Se entre 2019 e 2023 o estoque de ativos financeiros em poder dos muito ricos engordou R$ 4,782 trilhões, como já registrado, os recursos destinados ao programa Bolsa Família e Auxílio Brasil somaram em torno de R$ 332,199 bilhões no mesmo intervalo, em valores não atualizados com base na inflação. Mais diretamente, a “bolsa juros” ofereceu aos muito ricos a oportunidade de multiplicar seu patrimônio em valores correspondentes a 14,4 vezes todo o gasto do governo com milhões de famílias de renda mais baixa. Conforme dados de fevereiro deste ano, o Bolsa Família deverá beneficiar pouco mais de 21,06 milhões famílias, que receberão um benefício médio ao redor de R$ 686,10 cada uma, somando um total de R$ 14,450 bilhões naquele mês em números aproximados, algum coisa ao redor de R$ 173,40 bilhões, projetando-se o mesmo valor para 12 meses – uma fração correspondente a pouco mais de 13,0% do aumento experimentado pelo patrimônio dos mais ricos do País em um ano. Vale dizer, em apenas um ano, o aumento patrimonial em benefício dos muito ricos, considerando os dados de 2023, foi quase oito vezes maior do que o benefício a ser recebido por pouco mais de 21,0 milhões famílias.

Balanço

  • Na série estatística do BC, a relação entre o estoque de ativos financeiros e o total de riquezas geradas pelo lado real da economia, consolidadas no Produto Interno Bruto (PIB), atingiu seu nível mais elevado, atingindo 111,91% diante de 106,61% em 2022. Essa relação superou os 100% pelo quarto ano consecutivo, numa sequência iniciada, não por coincidência, em 2020, num dos períodos mais dramáticos da pandemia. Naquele ano, o saldo dos ativos financeiros havia crescido 19,63% em relação a 2019, saindo de R$ 7,302 trilhões para R$ 8,735 trilhões, e passou a representar 110,06% do produto total, diante de 98,82% um ano antes. Em 2015, a “riqueza financeira” havia representado 91,61% do PIB, enquanto a taxa básica de juros flutuava entre 11,75% na primeira metade daquele ano e 14,25% ao ano a partir do final de julho, “atraindo” algo como R$ 5,493 trilhões.
  • Ao longo de 2019, os juros básicos variaram entre 6,50% até julho, baixando gradualmente para 4,50%, considerando a taxa definida pelo Conselho de Política Monetária (Copom) no começo de dezembro do mesmo ano.
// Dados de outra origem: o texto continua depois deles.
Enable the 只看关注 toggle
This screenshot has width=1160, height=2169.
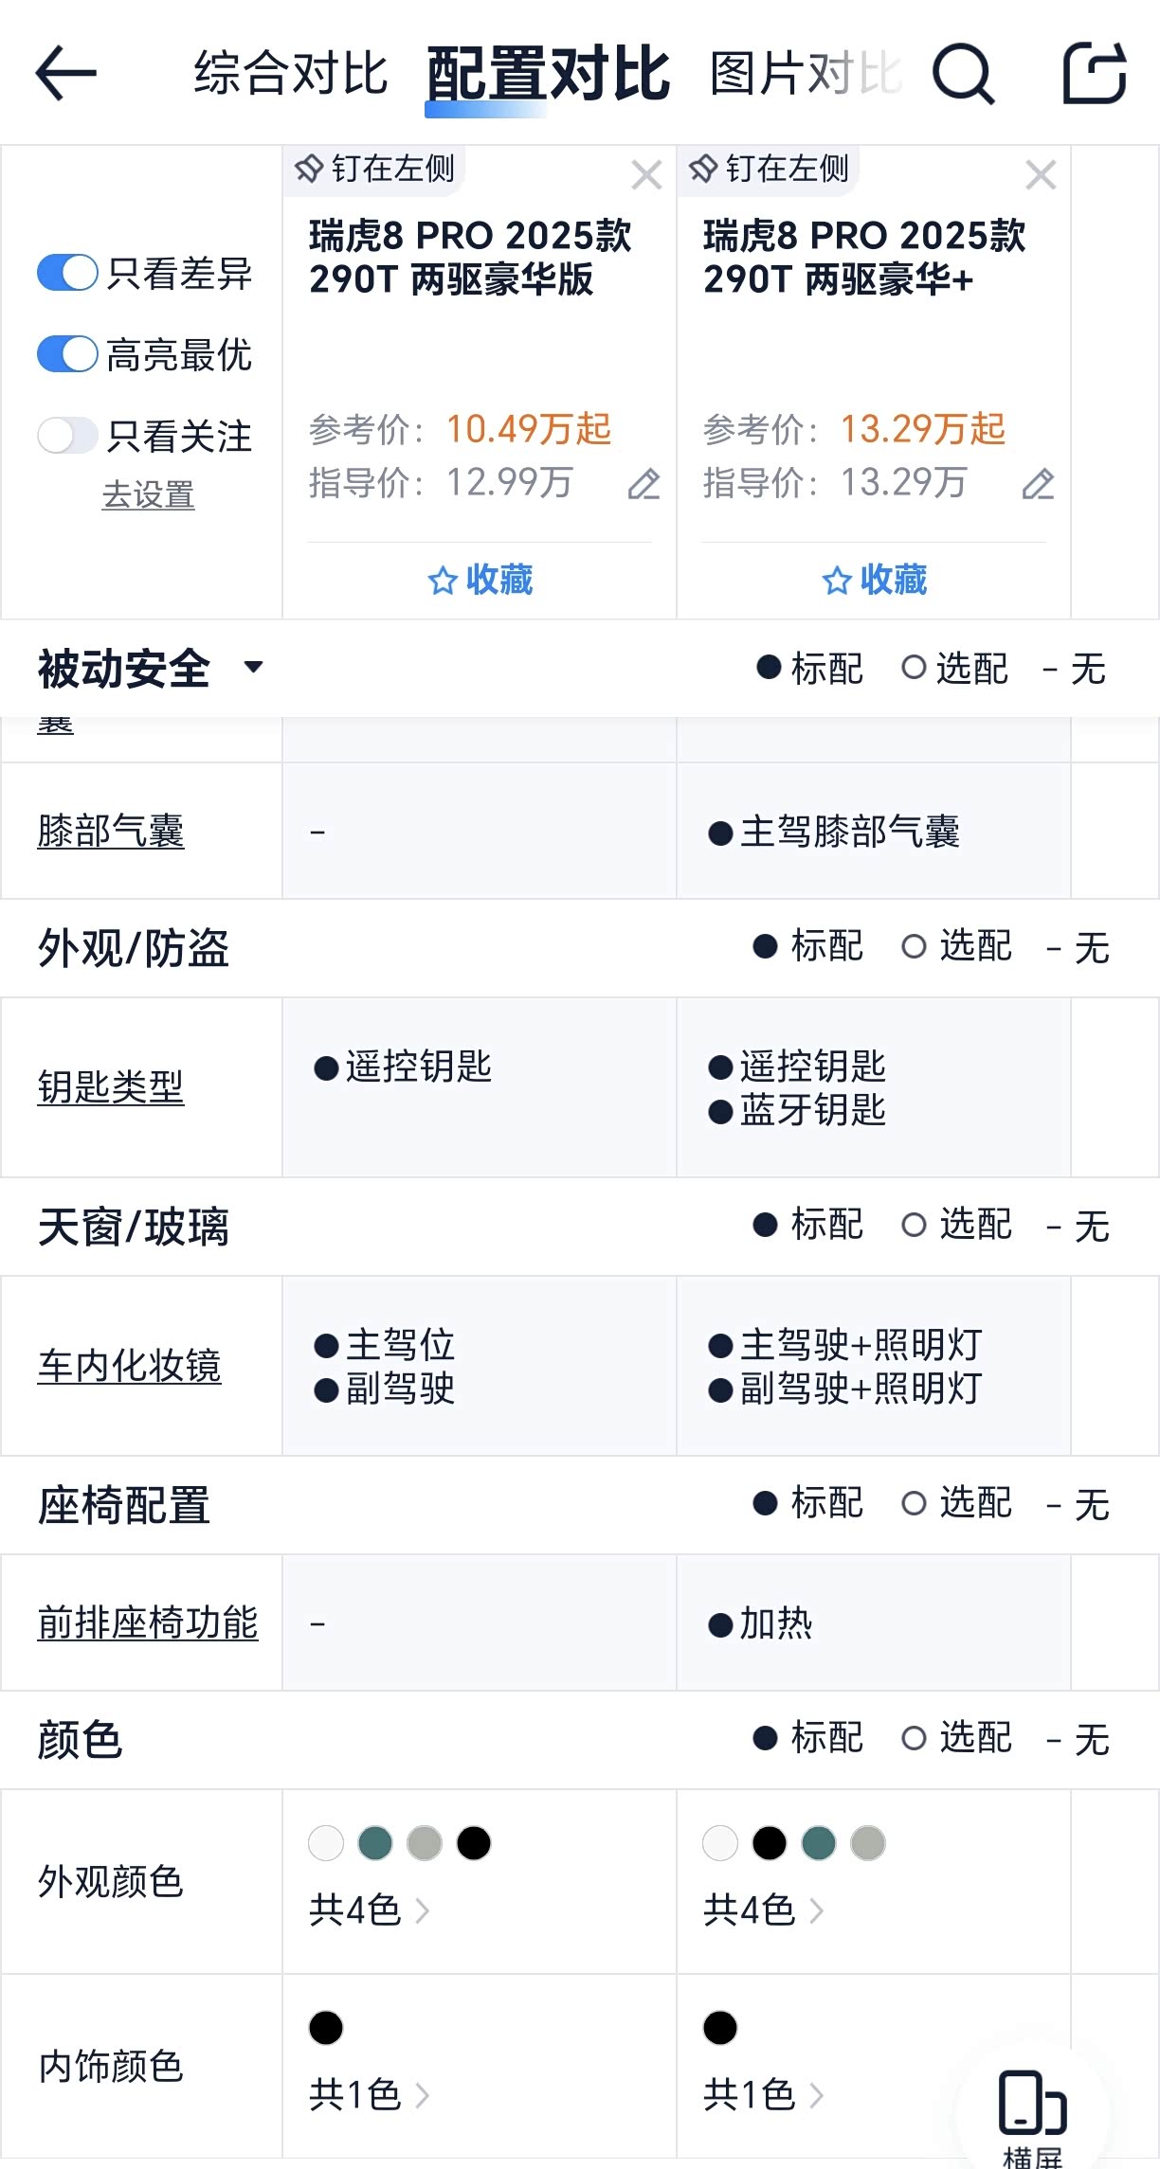point(67,436)
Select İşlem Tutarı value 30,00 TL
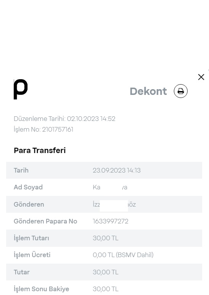Image resolution: width=209 pixels, height=295 pixels. coord(105,238)
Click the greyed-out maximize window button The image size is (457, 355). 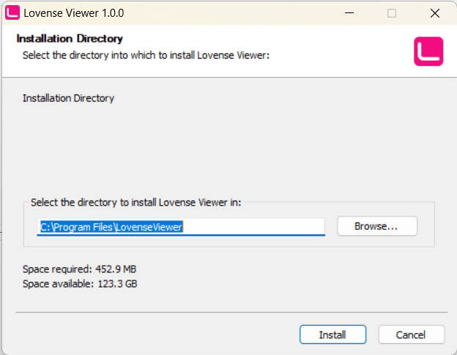coord(392,13)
Em agosto do ano seguinte, em plena pandemia, o Copom cortou os juros básicos para apenas 2,0% ao ano, mantendo o mesmo nível até março de 2021, quando a taxa foi elevada para 2,75%, escalando até 13,75% em agosto de 2022. O primeiro corte, na série mais recente, veio apenas 12 meses depois, com os juros básicos recuando para 13,25%. Em janeiro deste ano, a taxa foi reduzida para 11,25%, num corte de 2,5 pontos em seis meses.
  • No período que cobre as duas últimas administrações e o final do mandato da ex-presidente Dilma Rousseff, encerrado prematuramente num golpe parlamentar, o estoque de ativos financeiros em poder dos muito ricos, universo que inclui, obviamente, o setor financeiro e seus operadores, havia experimentado um salto de 95,64% em termos nominais, elevando-se de R$ 5,493 trilhões em dezembro de 2015 para quase R$ 10,746 trilhões no final de 2022 (ou seja, um incremento de R$ 5,253 trilhões).
  • Na passagem de dezembro de 2022 para igual mês de 2023, o saldo dos ativos em circulação no mercado financeiro experimentou crescimento nominal de 12,46% diante de uma taxa de inflação de 4,62% no mesmo período, indicando um ganho real de 7,49% aproximadamente. O estoque anotou elevação de praticamente R$ 1,339 trilhão naqueles 12 meses, subindo de R$ 10,746 trilhões para R$ 12,084 trilhões, conforme já anotado. O acréscimo em apenas um ano foi equivalente a quase 28,0% de todo o aumento registrado em quatro anos.
  • O mercado de títulos privados emitidos pelo sistema financeiro nacional responde por quase 59% do aumento anotado pelo estoque de ativos financeiros, com os valores passando de R$ 3,458 trilhões para R$ 4,246 trilhões ao longo do ano passado, num acréscimo de R$ 788,239 bilhões.